‘Bank will not drop lending rates unless deposit rates fell first’.
Chennai, Oct. 18 A 47 per cent growth in advances helped Indian Bank turn in an operating profit of Rs 532 crore for the quarter ended September – 55 per cent more than in the corresponding quarter of last year.
But provision for depreciation, and tax, took away most of it and the bank was left with a net profit of Rs 283 crore, only 14 per cent higher.
Sources explained that the bank decided to take a part of the deferred tax liability in the second quarter itself, whereas for last year, it was taken only in the final quarter. As a result, ‘tax expense’ rose to Rs 140 crore, compared with Rs 46 crore previously.
Also, the bank provided Rs 247 crore for depreciation (mainly of the value of investments in bonds) as against nil in the corresponding quarter of last year.
Growth in advances reflected in a 34 per cent rise in interest income to Rs 1,688 crore, which also helped buoy net interest margin – to 3.86 per cent compared with 3.23 per cent.

**EXERCISE DETAILS:** Pick up the article on Indian Bank's quarterly results and continue it from its final sentence.

**INFORMATION PROVIDED:**
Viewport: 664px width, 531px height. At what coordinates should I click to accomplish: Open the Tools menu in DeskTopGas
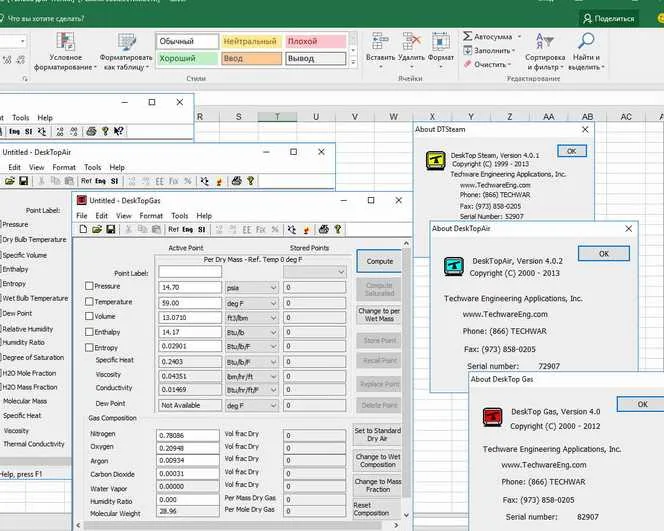point(180,216)
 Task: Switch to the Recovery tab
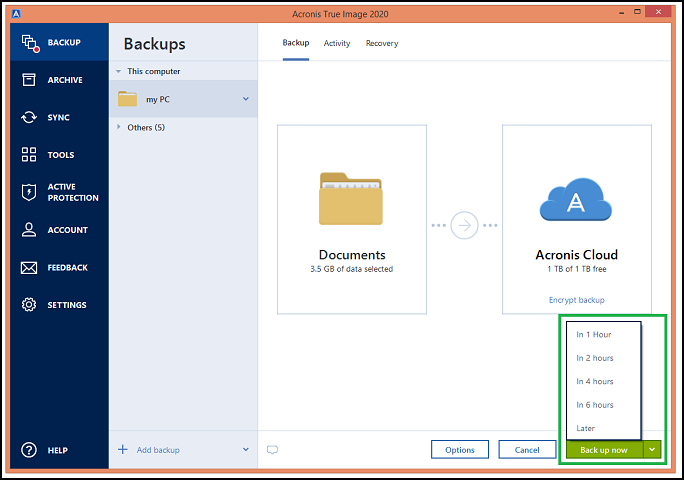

**FINAL ANSWER:**
In the first half of year, Indian Bank recovered Rs 253 crore from sour loans and contained fresh build-up of non-performing assets at Rs 142 crore.
At a press conference here on Saturday, the bank’s Chairman and Managing Director, Mr M.S. Sundara Rajan, said the bank would not drop lending rates unless deposit rates fell first.
For dropping interest rates on deposits too, the bank would wait for other bank to do that first, as “our deposit rates are already lower”. Indian Bank pays 10 per cent for a one-year term deposit.
The bank’s capital adequacy ratio fell to 11.27 per cent from 13.85 per cent on September 20, 2007, but Mr Rajan said the bank would not need to raise fresh capital this year.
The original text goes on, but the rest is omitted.